7/3/2009
Yesterday I wrote about how he told me not to get in the way of “acts of grace” (tagmoul).
I’m a bird-lover, and a bird-rescuer. This morning I found three baby robins who had fallen out of their nest; one had already died. I couldn’t reach the nest to put the remaining two back, so, in desperation, I put some hay in a planter on a table outside and put them in that. I didn’t know if the birds’ parents would come back to feed them there, and if I should instead try to bring them home and feed them myself (I’ve done it many times; sometimes it works, and sometimes it doesn’t–when it doesn’t, I feel horribly guilty about having interfered and made the wrong choice).
I was kind of panicked about it.
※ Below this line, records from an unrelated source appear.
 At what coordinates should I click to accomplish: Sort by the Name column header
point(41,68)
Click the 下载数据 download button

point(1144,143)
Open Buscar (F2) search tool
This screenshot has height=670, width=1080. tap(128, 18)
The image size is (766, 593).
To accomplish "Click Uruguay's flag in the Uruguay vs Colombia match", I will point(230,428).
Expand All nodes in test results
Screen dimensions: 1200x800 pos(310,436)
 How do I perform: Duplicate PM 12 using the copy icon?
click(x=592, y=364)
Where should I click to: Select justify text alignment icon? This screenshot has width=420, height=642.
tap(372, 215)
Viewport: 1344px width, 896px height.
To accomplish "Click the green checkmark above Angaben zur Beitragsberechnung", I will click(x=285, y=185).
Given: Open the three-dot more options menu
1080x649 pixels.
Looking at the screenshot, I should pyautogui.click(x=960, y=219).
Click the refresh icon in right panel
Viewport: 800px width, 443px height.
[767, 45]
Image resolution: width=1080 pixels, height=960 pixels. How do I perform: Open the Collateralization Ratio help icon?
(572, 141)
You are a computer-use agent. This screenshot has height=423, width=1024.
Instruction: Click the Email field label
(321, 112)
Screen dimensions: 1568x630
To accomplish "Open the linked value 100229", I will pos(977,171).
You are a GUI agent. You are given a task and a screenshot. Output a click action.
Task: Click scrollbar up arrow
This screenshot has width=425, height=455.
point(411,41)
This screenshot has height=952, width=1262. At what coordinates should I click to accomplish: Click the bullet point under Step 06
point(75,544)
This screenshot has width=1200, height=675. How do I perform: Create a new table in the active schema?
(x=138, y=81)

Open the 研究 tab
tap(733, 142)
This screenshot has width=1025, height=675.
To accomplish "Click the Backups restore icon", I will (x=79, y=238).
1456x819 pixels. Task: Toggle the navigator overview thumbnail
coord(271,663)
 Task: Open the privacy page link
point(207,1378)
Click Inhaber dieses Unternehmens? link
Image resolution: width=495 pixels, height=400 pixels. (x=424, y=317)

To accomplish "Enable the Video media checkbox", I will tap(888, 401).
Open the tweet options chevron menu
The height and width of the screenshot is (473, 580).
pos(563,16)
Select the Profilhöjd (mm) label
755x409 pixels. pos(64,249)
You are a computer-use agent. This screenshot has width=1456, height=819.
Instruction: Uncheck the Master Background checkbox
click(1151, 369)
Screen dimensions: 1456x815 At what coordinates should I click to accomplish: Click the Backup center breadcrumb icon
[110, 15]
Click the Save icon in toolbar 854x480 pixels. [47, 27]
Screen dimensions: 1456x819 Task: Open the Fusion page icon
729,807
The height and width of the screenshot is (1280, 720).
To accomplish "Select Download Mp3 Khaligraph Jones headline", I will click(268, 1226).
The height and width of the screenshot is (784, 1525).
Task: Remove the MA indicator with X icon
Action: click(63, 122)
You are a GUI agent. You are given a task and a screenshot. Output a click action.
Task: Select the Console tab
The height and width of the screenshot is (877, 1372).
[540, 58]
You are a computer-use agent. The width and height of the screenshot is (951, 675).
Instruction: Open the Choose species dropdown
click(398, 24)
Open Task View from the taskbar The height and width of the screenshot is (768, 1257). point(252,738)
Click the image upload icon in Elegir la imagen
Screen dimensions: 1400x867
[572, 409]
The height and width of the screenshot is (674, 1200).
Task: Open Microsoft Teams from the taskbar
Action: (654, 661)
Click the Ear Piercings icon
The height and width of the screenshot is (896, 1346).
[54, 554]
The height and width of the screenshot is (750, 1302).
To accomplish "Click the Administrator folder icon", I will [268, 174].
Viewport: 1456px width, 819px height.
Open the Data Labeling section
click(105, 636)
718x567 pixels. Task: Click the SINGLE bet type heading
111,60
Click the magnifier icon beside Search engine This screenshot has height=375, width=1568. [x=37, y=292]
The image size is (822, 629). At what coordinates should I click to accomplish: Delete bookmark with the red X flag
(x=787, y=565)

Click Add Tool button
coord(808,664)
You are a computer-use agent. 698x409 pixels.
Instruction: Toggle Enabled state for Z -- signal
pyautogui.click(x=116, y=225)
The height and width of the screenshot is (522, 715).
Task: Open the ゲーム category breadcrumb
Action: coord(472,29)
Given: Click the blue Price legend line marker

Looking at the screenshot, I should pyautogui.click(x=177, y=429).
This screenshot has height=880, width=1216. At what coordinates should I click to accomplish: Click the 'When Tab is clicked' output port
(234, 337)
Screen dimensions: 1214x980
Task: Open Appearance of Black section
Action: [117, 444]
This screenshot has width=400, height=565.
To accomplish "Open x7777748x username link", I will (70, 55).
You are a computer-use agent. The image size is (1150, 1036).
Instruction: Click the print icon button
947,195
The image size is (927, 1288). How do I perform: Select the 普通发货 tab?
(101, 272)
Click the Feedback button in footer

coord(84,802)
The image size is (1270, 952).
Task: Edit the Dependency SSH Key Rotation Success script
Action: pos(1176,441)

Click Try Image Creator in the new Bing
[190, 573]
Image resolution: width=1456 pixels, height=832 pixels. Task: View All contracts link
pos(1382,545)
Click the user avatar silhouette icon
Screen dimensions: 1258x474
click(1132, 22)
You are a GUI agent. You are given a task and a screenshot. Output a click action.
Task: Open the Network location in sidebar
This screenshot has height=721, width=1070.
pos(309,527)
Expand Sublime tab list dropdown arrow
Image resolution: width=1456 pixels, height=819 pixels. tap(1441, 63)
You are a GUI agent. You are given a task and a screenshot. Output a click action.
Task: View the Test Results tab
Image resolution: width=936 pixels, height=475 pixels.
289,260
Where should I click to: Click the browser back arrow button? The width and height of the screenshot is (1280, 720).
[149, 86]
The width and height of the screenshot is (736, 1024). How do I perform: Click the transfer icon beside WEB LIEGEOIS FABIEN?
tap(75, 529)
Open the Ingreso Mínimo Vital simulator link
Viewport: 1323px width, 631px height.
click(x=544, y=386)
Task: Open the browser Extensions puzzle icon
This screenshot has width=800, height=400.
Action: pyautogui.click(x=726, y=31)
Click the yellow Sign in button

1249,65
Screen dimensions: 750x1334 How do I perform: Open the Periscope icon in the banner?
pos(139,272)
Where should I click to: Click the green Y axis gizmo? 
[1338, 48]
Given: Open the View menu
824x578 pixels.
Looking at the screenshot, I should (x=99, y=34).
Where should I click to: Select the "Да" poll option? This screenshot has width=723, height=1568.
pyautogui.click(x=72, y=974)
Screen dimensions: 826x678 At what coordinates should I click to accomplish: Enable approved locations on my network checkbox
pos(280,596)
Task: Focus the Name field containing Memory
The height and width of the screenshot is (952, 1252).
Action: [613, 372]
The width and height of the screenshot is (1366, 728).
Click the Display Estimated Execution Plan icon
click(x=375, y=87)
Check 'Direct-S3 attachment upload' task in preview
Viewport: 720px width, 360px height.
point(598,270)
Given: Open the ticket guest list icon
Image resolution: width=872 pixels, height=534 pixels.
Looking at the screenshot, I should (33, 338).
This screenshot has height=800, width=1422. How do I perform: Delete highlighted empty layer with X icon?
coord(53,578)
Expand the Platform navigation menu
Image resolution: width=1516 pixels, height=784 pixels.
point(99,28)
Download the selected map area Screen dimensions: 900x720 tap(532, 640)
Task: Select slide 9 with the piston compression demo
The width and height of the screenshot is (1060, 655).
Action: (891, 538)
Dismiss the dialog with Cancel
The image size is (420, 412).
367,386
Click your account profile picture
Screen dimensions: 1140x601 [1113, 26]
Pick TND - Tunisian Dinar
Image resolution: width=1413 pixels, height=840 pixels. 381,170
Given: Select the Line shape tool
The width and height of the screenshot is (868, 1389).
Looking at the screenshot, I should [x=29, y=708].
I kept praying–”Ab please let them be OK, please let their parents feed them, please don’t let them die…” As I’ve said here before, it seems that I almost always get everything that I pray for, as well as many good things I was too embarrassed to pray for because they seemed so selfish and trivial. Still, I worried, and I kept watching the nest to see if the robins would come and feed their babies.
I also kept asking, “What should I do?”
“Leave them,” he said. “Trust.”
It took a while, but finally one of the parents came to the “nest” and, after looking a little confusedly at the babies, brought them something to eat.
A little later he said, simply, “Tagmoul.” It was, it seems, and exercise meant to reinforce the lesson.